I will ask for a FOS (Fixation-Off Sensitivity/Scotosensitivity) test and a photic stimulation test when she is having the next EEG. She does not appear to be photosensitive but I can think of some signs of FOS (although not sure but I just need to eliminate that possibility).

That's it for now, hope I will come back with certain things next time...

Have a great week-end everybody!
 
5 minutes is usually the "status" marker for those with *err- lack of better word* "regular" length seizures. mine are typically 2-4 minutes long. so yes, after 5 mins would be a good time to administer. but if you know she normally goes longer, you could administer it sooner.
 
Thank you Rae!

The lenghty seizures are a characteristic of PS and none of my daughter's seizures were less than 5 minutes (well, maybe the lenghty absences only).
I got the emergency medicine but I really hope I won't have to use it!!!
 
Sorry edb...I should have said the complex partial part of my seizure before I generalize, not the aura. I don't remember anything with those so if there is an aura, the complex partial part of it...its kind of up in the air. My husband has never picked up on anything either.

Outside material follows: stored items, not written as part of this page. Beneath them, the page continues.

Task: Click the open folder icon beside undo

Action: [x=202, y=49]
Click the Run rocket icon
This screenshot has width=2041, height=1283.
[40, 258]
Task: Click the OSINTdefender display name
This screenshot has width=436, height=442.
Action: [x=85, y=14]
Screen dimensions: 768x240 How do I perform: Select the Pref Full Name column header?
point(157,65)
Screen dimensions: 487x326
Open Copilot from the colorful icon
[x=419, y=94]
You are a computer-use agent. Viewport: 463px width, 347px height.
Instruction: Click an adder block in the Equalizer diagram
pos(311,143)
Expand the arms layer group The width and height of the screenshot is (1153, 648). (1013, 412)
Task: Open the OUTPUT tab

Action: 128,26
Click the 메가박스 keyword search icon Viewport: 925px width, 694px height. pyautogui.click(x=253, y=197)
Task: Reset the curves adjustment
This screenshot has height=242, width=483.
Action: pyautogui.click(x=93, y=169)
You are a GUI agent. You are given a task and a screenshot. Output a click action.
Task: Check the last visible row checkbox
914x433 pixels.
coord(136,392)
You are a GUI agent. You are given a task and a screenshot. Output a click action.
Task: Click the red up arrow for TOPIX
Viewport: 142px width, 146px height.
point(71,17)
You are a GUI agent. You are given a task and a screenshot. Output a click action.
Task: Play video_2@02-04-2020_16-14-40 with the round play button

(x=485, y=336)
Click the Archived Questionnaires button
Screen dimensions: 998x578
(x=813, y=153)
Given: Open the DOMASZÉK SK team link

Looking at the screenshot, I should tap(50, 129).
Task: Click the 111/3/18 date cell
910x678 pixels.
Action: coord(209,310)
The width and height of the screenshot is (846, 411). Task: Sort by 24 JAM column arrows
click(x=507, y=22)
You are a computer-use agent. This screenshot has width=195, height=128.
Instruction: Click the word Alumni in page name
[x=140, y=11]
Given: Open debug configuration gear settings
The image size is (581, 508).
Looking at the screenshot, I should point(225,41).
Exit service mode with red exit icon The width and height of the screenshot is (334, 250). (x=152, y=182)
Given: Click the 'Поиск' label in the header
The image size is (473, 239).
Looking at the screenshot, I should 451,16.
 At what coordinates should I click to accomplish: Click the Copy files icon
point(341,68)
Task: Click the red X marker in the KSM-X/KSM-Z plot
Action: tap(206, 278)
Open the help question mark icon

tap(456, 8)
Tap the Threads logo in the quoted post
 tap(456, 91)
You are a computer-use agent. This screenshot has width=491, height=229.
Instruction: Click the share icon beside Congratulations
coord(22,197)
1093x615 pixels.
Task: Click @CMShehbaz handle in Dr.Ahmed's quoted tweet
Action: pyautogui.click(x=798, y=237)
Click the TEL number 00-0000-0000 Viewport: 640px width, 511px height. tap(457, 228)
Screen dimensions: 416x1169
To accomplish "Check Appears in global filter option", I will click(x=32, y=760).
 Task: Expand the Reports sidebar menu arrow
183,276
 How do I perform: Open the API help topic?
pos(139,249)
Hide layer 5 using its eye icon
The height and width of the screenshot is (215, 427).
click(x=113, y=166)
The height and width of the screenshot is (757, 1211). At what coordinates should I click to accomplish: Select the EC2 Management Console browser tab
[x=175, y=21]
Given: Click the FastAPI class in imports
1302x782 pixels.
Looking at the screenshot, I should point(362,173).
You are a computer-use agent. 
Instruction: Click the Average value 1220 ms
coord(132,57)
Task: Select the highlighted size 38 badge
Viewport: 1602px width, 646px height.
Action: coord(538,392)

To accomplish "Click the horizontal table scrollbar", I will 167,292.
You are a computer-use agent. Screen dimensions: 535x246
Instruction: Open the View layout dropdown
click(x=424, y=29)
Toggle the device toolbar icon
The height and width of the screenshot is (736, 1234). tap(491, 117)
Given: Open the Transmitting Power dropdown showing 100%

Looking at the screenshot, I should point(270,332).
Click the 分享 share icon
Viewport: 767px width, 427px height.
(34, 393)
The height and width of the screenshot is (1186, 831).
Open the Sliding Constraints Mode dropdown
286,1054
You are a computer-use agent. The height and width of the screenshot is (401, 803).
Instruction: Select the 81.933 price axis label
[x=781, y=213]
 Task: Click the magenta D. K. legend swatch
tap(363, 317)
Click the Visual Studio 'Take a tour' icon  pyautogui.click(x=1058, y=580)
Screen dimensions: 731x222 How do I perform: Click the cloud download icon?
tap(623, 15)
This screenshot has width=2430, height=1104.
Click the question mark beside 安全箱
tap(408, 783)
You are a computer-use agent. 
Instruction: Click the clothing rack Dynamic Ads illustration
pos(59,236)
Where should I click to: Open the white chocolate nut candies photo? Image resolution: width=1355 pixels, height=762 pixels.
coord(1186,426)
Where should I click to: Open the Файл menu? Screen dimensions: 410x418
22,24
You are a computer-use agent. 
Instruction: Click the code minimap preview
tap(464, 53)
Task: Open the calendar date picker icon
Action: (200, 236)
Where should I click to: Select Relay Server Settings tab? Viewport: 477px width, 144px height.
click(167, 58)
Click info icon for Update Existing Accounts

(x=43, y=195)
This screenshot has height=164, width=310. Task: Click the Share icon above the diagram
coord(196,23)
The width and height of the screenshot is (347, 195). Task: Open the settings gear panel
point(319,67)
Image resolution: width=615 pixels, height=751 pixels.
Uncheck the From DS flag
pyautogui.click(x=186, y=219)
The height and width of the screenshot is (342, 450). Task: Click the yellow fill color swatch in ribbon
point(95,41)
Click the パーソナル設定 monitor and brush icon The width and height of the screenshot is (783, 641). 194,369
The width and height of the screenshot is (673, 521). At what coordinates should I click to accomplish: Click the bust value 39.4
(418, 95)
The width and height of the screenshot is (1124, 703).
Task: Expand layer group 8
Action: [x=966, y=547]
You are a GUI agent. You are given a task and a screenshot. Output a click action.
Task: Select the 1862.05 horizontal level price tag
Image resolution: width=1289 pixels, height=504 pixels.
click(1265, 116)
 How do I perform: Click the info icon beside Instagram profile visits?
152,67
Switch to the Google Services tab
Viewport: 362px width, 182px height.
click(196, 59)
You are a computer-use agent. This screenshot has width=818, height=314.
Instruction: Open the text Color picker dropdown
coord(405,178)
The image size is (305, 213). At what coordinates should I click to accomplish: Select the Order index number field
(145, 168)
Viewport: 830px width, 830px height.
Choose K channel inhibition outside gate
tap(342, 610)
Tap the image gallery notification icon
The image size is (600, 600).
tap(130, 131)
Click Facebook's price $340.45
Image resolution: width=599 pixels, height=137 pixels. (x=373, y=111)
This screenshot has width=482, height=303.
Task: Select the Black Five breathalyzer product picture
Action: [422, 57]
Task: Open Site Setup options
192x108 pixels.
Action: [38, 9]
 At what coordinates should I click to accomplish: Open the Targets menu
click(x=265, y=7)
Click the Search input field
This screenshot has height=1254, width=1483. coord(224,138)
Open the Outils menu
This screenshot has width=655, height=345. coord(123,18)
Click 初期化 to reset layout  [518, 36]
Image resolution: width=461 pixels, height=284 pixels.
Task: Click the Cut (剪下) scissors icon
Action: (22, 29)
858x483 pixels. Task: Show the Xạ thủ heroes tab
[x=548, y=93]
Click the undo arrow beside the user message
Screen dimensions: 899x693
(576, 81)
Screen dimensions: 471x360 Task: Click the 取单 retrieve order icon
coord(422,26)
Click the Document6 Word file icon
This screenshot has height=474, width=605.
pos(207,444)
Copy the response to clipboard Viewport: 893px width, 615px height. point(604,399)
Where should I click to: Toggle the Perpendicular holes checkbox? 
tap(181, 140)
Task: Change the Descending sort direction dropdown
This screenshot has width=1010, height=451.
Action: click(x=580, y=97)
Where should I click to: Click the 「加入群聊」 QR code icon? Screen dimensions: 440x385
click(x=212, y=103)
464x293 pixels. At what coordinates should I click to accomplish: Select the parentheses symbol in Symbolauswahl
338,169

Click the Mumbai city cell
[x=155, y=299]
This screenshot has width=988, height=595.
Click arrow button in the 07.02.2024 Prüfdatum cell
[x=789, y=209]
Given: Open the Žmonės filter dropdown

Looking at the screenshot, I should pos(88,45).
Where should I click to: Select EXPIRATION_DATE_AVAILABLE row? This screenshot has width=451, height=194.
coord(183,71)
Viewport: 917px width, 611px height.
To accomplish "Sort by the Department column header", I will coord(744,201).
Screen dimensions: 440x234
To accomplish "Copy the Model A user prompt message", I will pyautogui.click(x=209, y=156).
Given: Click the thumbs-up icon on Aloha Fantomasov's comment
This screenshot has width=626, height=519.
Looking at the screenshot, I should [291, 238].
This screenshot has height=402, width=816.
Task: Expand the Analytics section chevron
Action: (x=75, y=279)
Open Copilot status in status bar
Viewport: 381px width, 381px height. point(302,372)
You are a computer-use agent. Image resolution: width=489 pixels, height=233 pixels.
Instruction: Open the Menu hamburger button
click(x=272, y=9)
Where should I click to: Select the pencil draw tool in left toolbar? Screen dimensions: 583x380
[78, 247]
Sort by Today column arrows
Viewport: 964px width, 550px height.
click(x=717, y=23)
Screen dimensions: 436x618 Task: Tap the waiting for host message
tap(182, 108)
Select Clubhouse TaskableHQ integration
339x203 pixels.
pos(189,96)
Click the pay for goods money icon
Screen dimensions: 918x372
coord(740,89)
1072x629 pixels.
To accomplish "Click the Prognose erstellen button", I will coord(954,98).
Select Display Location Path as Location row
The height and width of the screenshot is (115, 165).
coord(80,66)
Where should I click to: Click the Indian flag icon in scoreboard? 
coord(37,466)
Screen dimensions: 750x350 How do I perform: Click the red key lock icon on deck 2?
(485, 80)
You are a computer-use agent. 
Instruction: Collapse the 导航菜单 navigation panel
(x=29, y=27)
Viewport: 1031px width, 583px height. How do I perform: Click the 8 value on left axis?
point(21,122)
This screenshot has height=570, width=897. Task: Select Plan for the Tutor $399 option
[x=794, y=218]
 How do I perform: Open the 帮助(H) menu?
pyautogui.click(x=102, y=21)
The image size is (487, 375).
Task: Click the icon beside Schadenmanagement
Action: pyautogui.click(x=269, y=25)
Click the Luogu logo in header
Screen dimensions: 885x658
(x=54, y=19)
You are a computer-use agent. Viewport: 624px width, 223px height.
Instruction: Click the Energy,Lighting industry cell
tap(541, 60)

Like Rae, my Cps are usually 2-4 min long, my sps are less than a min. I have gone status...in my case it wasn't length of time of seizures but number of seizures in a row and that they wouldn't stop.
 
No problem Zoofemme, you helped me by not mentioning the vomiting (it means it did not happen - so it's not a general thing as opposed to PS where is the main thing); the other things you mentioned are not in my daughter's seizures either so thank you for posting, it always helps!